Mauritania - Undiscovered North African Gem

Time was when to talk of Mauritania travel would conjure up mental pictures of luxurious trans-Atlantic voyages in the great Cunard liner of that name. That’s a long time ago now and there are probably very few folk alive now, if any, who remember the actual ship even though they may have heard the name.

Like as not a great many of us don’t even realise that Mauritania is actually a real country in the north of West Africa and therein lies a very good reason to go there. It’s off the beaten track of tourism and so travel in Mauritania, whilst not always easy, still brings you into contact with the real country and its people. It has an element of adventure about it that’s so often missing from modern life.
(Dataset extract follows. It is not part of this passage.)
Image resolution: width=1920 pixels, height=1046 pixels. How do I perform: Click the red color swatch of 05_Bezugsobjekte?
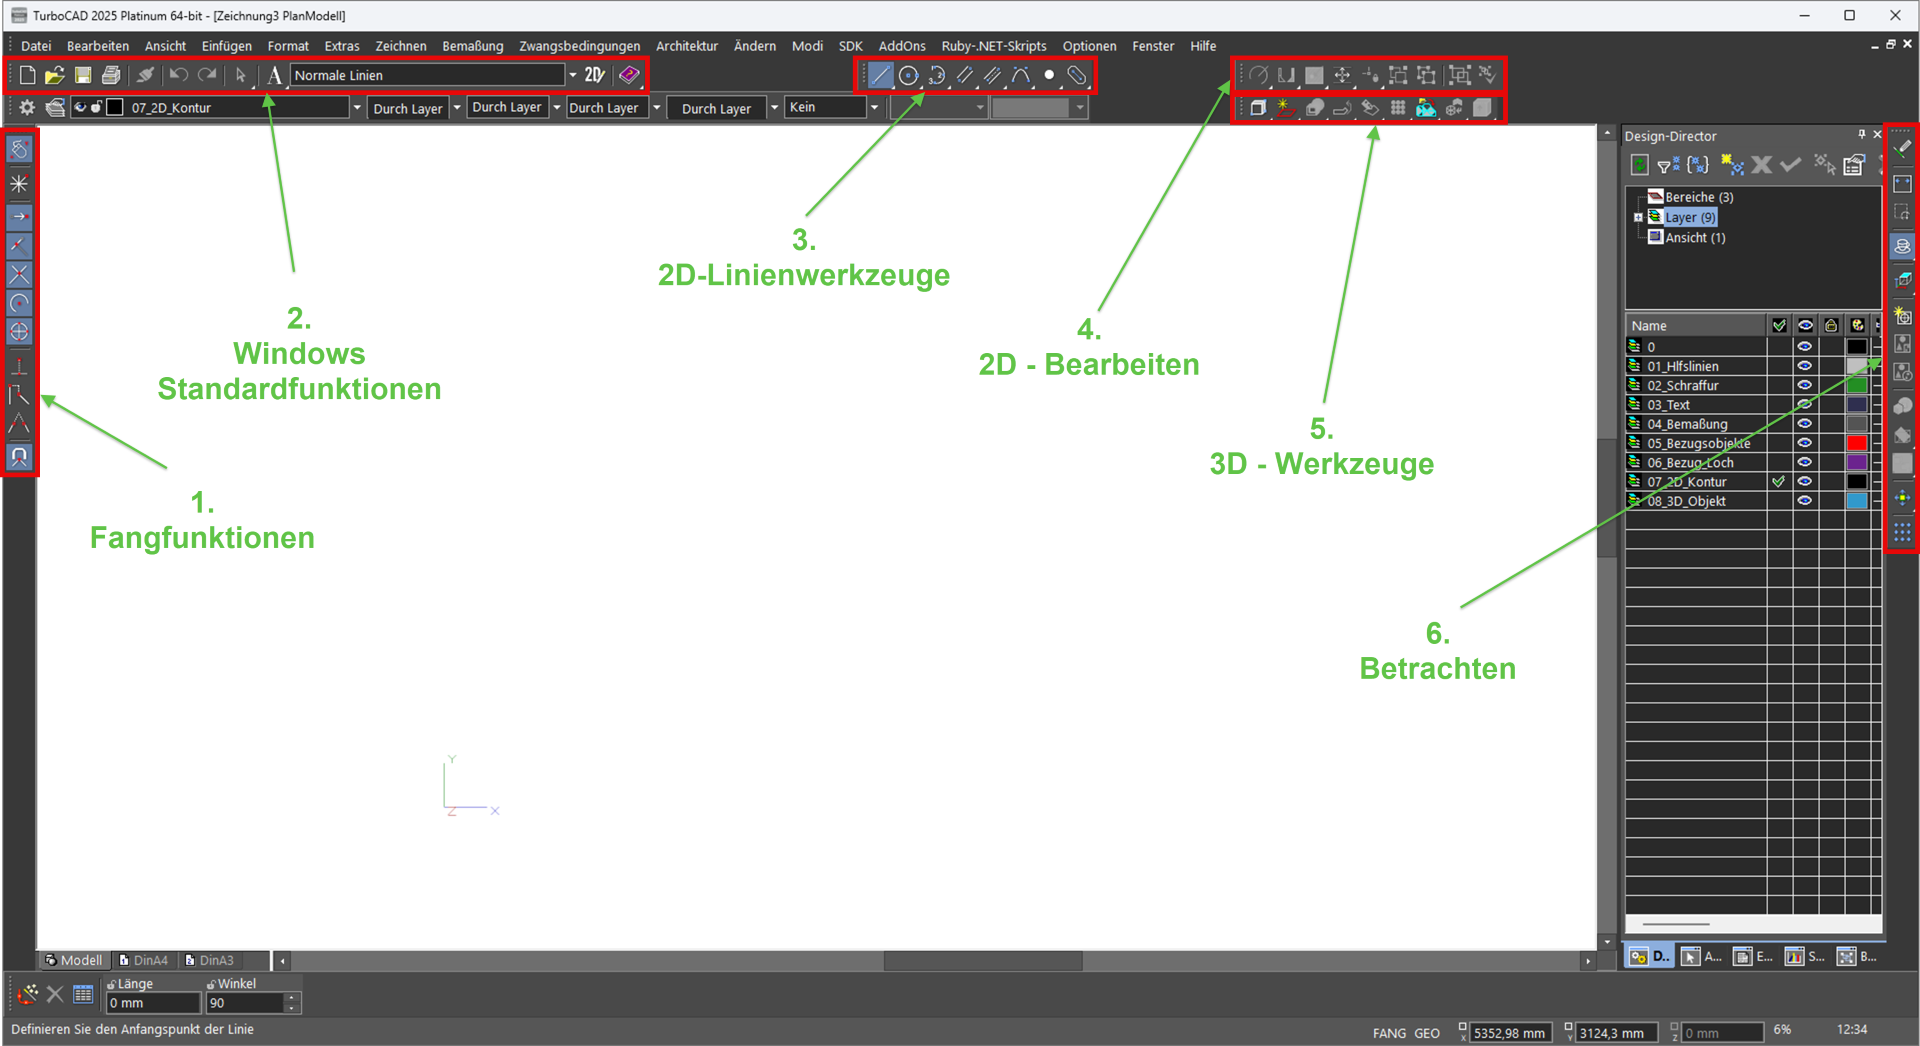(1856, 443)
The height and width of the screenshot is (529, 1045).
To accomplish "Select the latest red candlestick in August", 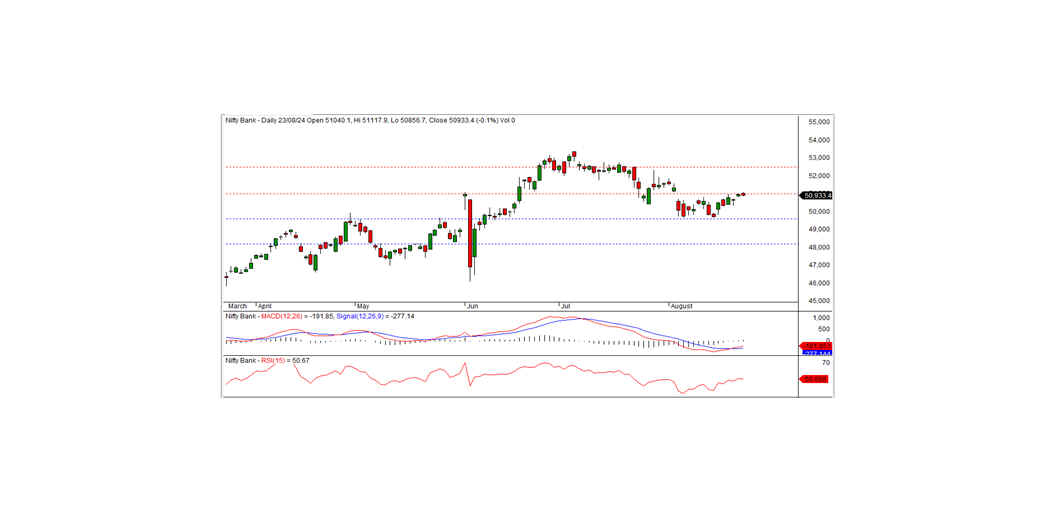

So what’s it like, this North African gem that’s usually described as being in West Africa? Well most of it lies within the Sahara Desert but it’s not land-locked. It’s wild, unspoilt coast is backed by Saharan dune fields on a grandiose scale. Sand is everywhere, not just in the dunes. There are ancient cities well worn by the scouring sand laden winds.

You’ll find incredibly deep canyons and towering plateaus, vast seas of sand bigger than some countries in Europe with numerous delightful oases like islands in the ocean. The Atlantic coast, where sand dunes meet ocean is a magical place. Miles of sandy beaches and nary a resort to be seen, just natural land and sea-scape. It’s likely to stay unspoilt too since most of the coast lies within the Parc National du Banc d’Arguin which incidentally is regarded as one of the finest places in the world for bird watching.

You’ll find plenty of historical interest in Mauritania. A scattering of historic caravan route towns, remind us of the region’s ancient civilisations. In terms of culture, Mauritania stands apart. The people are of either Moorish Arab descent or black African, almost equally divided. It’s a mainly Muslim country with an unmistakeably African touch. It’s an intriguing mix which only adds to Mauritania’s appeal.

If you fancy something active there’s plenty there for you. Trekking of all kinds is available. Camel rides through some of the most surreal landscapes anywhere are another option. Travel in Mauritania doesn’t have to be by camel though. Hot air ballooning is a fantastic way to experience the amazing terrain without having to actually drive over it, except to get back at the end of the flight of course!

So, what do you need to know about Mauritania and whereabouts in North or West Africa is it? Taking the second question first, Mauritania shares borders with Morocco, Mali, Senegal and Algeria. It has a population of only 3 million in a land area of 1,030,700 sq kilometres. The currency is the Ouguiya(UM) and earlier this year one $1US would buy UM226. The principle languages spoken are Hassaniya (A variety of Arabic), French, Fula, Wolof and Soninké. The climate of Mauritania varies between hot in November through to March, and very hot the rest of the year. The capital is Nouakchott.

You may recall the ancient and historic cities mentioned earlier, well Nouakchott is the least ancient of them all. It was built when the country became independent in 1960. It sits five kilometres from the coast and is a sprawling, unplanned sort of place and travellers mostly use it as a staging post on the way to other places.

Unattractive as Nouakchott may seem it does contain several places that are well worth a visit, notably the Port de Pêche. Go in the late afternoon when the fishing boats come in. Then there’ll be hundreds of men in teams dragging in the heavy fishing nets while little boys scurry to and fro carrying trays of fish and sorting, gutting and filleting the fish which they lay out on trestles to dry in the sun. It’s a fantastically lively and colourful experience you really shouldn’t miss.

Then you’ll want to visit the Adrar, the real jewel in the Mauritanian crown. This is the region where you’ll find what appear to be giant sand sculptures which turn out to be huge sand dunes sculpted by the desert winds, lovely oases where you can relax after your travels beneath a Moorish tent.

Located in the Adrar are the ancient caravan towns of Chinguetti and Ouadâne. Chinguetti was the capital of the Moors in ancient times and has buildings dating from the 13th Century. It’s one of those places where you can almost feel the history around you.

There’s so much more to be said about Mauritania but that’s just a taster for you. Travel Mauritania and see for yourself. It’ll be different from anywhere else you’ve been to.